MSU awarded $13.6 million from USAID to lead global legume research

Michigan State University is the home of the new Feed the Future Legume Systems Research Innovation Lab.

Barry Pittendrigh

(East Lansing, Mich.) – Michigan State University (MSU) is the home of the new Feed the Future Legume Systems Research Innovation Lab, uniting researchers from universities around the United States with international collaborators to improve nutrition, sustainability and economic opportunities for legume farmers, especially women and youth, across the globe.

Funded through a $13.6 million award from the U.S. Agency for International Development (USAID), the new lab will focus on profitable and environmentally sustainable systems for edible legumes such as common beans, cowpeas (including black-eyed peas) and pigeon peas while investigating crop production systems that fortify soil fertility.

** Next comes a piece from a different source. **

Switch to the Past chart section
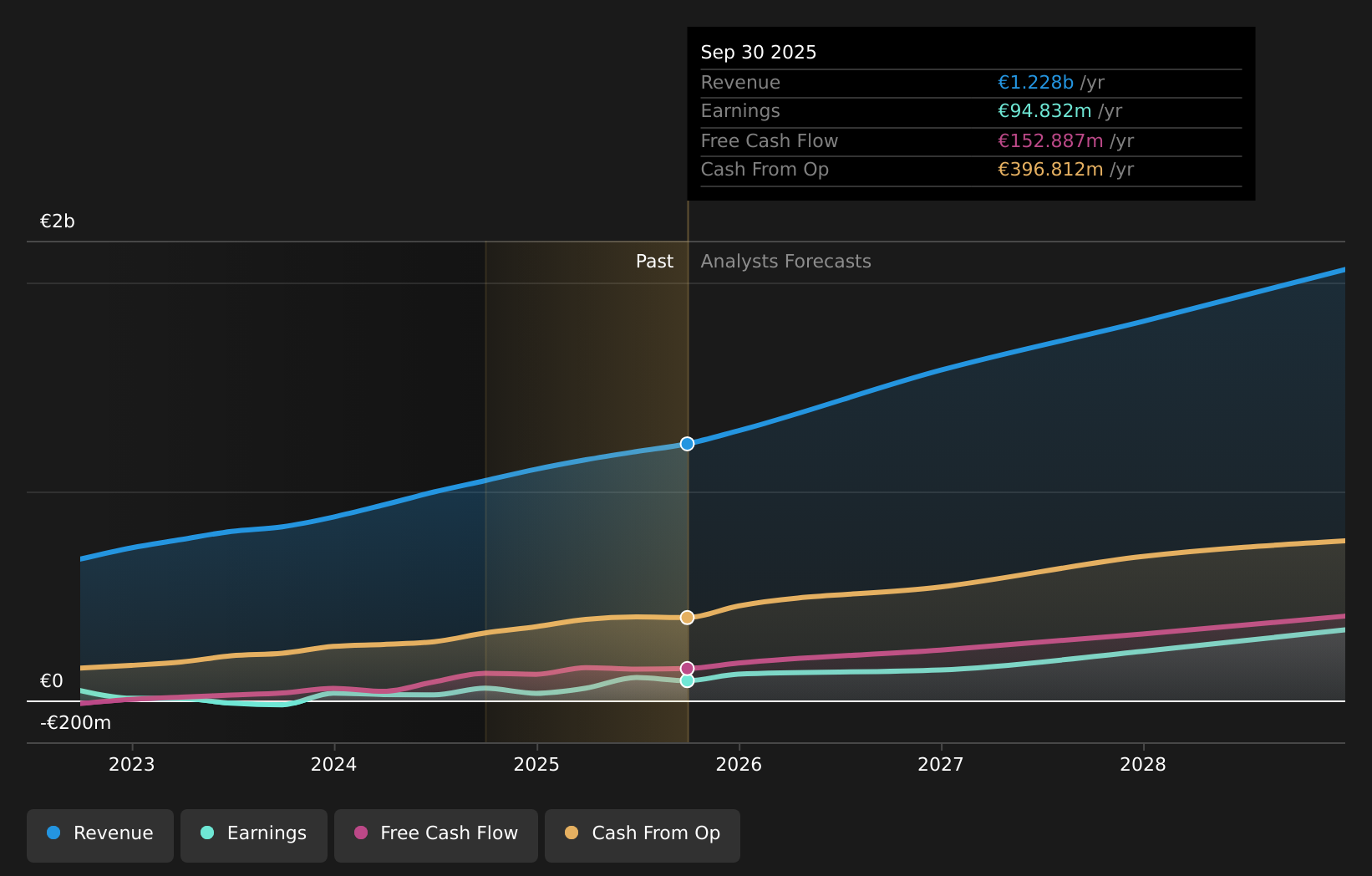The image size is (1372, 876). tap(654, 261)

“MSU has over three decades of leadership in previous programs involving global legume research efforts,” said Barry Pittendrigh, lab director and MSU Foundation Professor in the MSU Department of Entomology. “We’re taking a highly multidisciplinary approach to solving the problems legume farmers face in the developing world, and will seek partners with the most cutting-edge, innovative ideas and techniques to address them.”

Past iterations of the program under different names, most recently as the Feed the Future Innovation Lab for Collaborative Research on Grain Legumes, have also been led by MSU. This builds on a long history of partnership between MSU and USAID on scientific advancement of legumes that have benefited both Michigan farmers and smallholder farming communities abroad.

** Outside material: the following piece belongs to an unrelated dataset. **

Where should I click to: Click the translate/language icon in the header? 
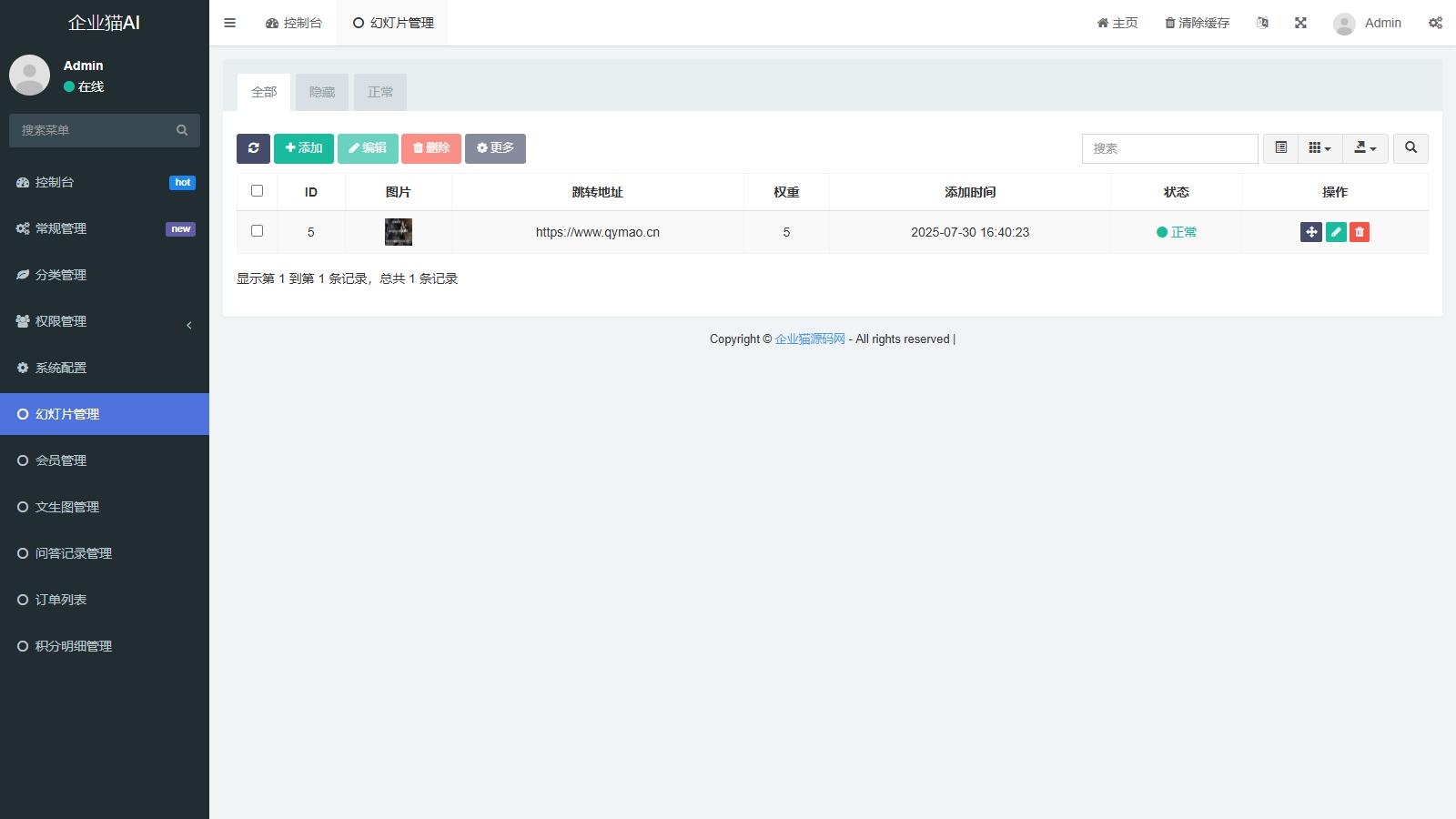pyautogui.click(x=1262, y=23)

Research will focus on two global regions – Central America and West Africa.

“These two regions have some of the most significant challenges for food production and proper nutrition in the world,” said Cynthia Donovan, lab deputy director and associate professor in the MSU Department of Agricultural, Food and Resource Economics. “By pairing US researchers with scientists already working in those regions, we can collectively address problems and find solutions within the context of their specific local and regional needs.”

Guatemala, Honduras, Mali and Ghana represent a sample of the countries where legume crops play particularly significant economic and dietary roles and are likely to be included.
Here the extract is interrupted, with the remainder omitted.